Search code examples
javaapache-flinkflink-streaming

Flink streaming, what exactly does 'sum' do?


I have trouble understanding streaming, take workcount as an example, for infinite source like Kafka, what exactly does 'sum' do?

DataStream<Tuple2<String, Long>> counts = input
                ......
                .returns(Types.TUPLE(Types.STRING, Types.LONG))
                .keyBy(0)
                .sum(1);

I kinda understand it when there's a time window, it's like a 'batch' to me since it has start and end time, but when there's no time window at all,

  1. What is the start time and end time?
  2. When the 3rd time Flink receives word 'foo', does 'sum' go through all the old 'foo', do 1+1+1, and give the result '3'. Or, Flink somehow saves a intermediate result '2' on the previous step, so 'sum' only do 2+1?
  3. Is there an alternative way to do the sum, I mean, use keyBy(0).process(...) or something?

Solution

  • The specified program will translate to a StreamGroupedReduce with a SumAggregator. What the StreamGroupedReduce will do is to continuously reduce the incoming data stream and outputting the new reduced value after every incoming record.

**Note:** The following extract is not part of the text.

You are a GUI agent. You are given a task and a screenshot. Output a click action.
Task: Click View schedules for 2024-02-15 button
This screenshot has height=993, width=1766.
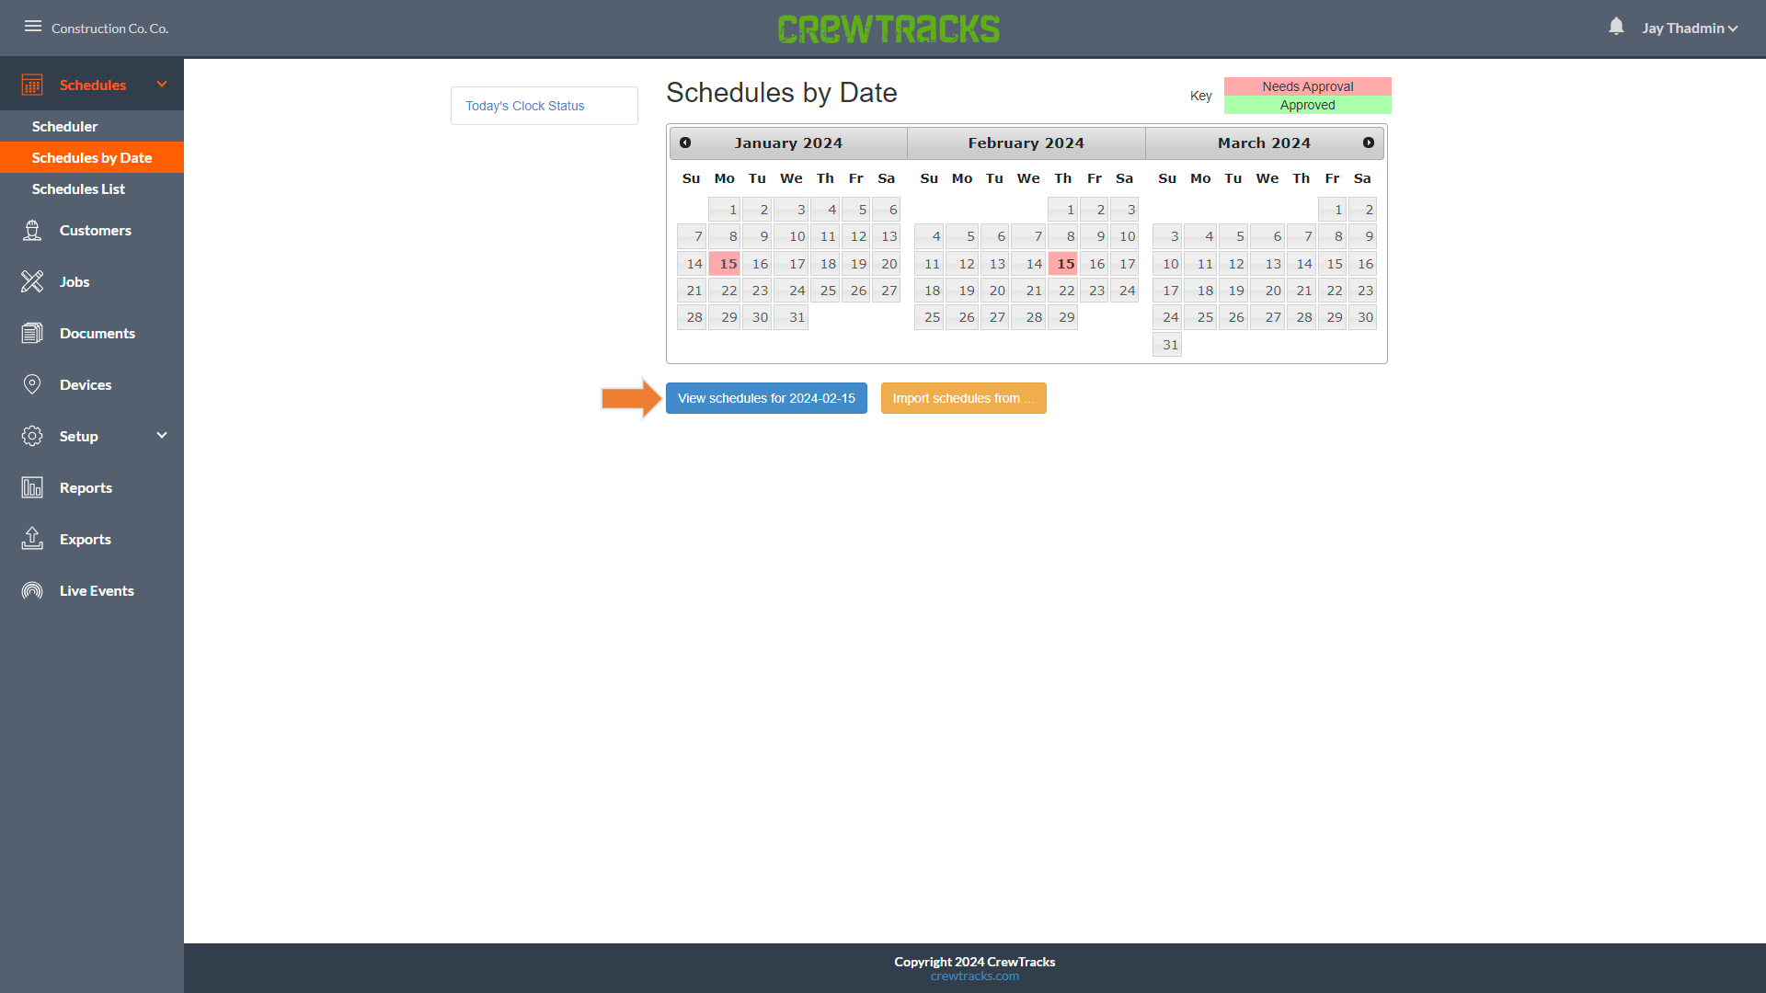coord(766,398)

    Internally, the StreamGroupedReduce uses a ValueState which keeps the current reduce value. Whenever a new record arrives, the current reduce value is combined with the incoming record by calling the ReduceFunction (in your case SumAggregator). The result of this operation is then stored in the operator's ValueState and output to down stream consumers.

    For example: The input stream 1, 2, 3, 4, 5 will generate the following output when being summed: 1, 3, 5, 9, 14.

    If you want, then you can implement the same behaviour with keyBy(0).process(...).